## MATERIAL PROVIDED
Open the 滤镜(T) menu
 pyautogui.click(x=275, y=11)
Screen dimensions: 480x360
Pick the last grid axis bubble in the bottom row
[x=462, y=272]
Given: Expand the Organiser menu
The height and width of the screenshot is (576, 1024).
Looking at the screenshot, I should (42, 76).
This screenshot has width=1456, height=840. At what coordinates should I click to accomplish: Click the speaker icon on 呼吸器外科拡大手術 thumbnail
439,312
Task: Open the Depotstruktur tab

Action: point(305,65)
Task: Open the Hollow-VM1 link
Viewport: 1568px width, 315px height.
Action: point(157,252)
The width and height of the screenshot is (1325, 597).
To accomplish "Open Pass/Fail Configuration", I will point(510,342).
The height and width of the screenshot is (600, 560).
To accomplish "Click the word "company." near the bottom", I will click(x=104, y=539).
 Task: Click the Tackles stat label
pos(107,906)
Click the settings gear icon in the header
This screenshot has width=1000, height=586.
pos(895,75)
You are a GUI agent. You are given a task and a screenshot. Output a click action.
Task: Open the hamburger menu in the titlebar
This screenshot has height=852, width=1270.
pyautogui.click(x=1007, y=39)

## GOAL OF THE EXERCISE
Word for word, give the entire listing again.

## SOLUTION TO THE PROBLEM
Open the 滤镜(T) menu
 pyautogui.click(x=275, y=11)
Screen dimensions: 480x360
Pick the last grid axis bubble in the bottom row
[x=462, y=272]
Given: Expand the Organiser menu
The height and width of the screenshot is (576, 1024).
Looking at the screenshot, I should (42, 76).
This screenshot has width=1456, height=840. At what coordinates should I click to accomplish: Click the speaker icon on 呼吸器外科拡大手術 thumbnail
439,312
Task: Open the Depotstruktur tab

Action: point(305,65)
Task: Open the Hollow-VM1 link
Viewport: 1568px width, 315px height.
Action: point(157,252)
The width and height of the screenshot is (1325, 597).
To accomplish "Open Pass/Fail Configuration", I will point(510,342).
The height and width of the screenshot is (600, 560).
To accomplish "Click the word "company." near the bottom", I will click(x=104, y=539).
 Task: Click the Tackles stat label
pos(107,906)
Click the settings gear icon in the header
This screenshot has width=1000, height=586.
pos(895,75)
You are a GUI agent. You are given a task and a screenshot. Output a click action.
Task: Open the hamburger menu in the titlebar
This screenshot has height=852, width=1270.
pyautogui.click(x=1007, y=39)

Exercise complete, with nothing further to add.